There is a particular joy in having seen a lot of films from a certain director. People occasionally insultingly tell me (usually after I've told them I didn't like some film they particularly liked) that I watch too many movies and so that's why I can't enjoy them. The implication is A) they are better judges of movies because they've seen fewer of them, B) that my judgment about that film they loved is wrong because I am a stuffy academic or something, and C) that I don't enjoy a lot of movies. In fact, I like most movies that I see and I am not even close to being an academic about film. I am at best an amateur. And as for being wrong about that film they liked, who cares? We like what we like. My take is, if you like a film, great. We can't argue about whether or not either of us liked a film objectively. It's not an objective discussion and never will be. If you loved Forrest Gump or Click or I don't know The Good Shepherd, you go right ahead and keep loving it. We don't all have to like the same things.

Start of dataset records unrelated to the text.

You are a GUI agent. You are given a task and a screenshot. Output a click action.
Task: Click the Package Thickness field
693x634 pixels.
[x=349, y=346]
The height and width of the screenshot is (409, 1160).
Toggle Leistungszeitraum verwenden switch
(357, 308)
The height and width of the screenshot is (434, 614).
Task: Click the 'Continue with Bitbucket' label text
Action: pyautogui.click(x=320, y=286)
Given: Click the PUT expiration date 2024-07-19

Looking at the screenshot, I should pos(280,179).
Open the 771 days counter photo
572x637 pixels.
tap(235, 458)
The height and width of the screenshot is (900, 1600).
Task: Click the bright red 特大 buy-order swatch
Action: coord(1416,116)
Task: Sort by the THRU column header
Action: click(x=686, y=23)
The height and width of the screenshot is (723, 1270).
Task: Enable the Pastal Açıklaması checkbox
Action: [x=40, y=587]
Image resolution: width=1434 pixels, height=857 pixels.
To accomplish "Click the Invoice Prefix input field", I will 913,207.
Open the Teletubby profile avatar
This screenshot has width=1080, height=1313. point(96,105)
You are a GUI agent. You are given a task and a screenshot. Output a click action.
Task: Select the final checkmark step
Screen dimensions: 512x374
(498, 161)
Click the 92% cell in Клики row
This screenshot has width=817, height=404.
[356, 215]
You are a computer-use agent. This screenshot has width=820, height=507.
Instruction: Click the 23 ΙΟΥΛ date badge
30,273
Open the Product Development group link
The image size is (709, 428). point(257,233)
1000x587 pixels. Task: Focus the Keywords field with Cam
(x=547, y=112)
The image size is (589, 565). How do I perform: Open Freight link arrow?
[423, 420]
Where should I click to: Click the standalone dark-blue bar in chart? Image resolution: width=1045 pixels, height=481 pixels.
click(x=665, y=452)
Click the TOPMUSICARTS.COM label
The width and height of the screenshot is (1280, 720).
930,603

So I finally sat down the other night and watched Woody Allen's Shadows and Fog from 1991. It is a weird little movie. The plot is bizarre and the film jumps from sequence to sequence through a series of episodes with characters we only meet once and who never return. Madonna, for instance, has a single scene, as do Wallace Shawn, Julie Kavner, Kate Nelligan, etc. The whole setup is strange.


And indeed the whole point of the film is really the shadows and fog. Allen and his costars run up and down this sound stage which is built to look like some city in 1920s Europe and the whole movie is lit in bizarre ways, like an extended parody of film noir. It feels like Allen wrote the script just so he could shoot the picture in this way. And he and his DP have pushed this whole concept past the point of any sense, creating shadows with light from impossible sources and filling scenes with gratuitous fog. It is a delight.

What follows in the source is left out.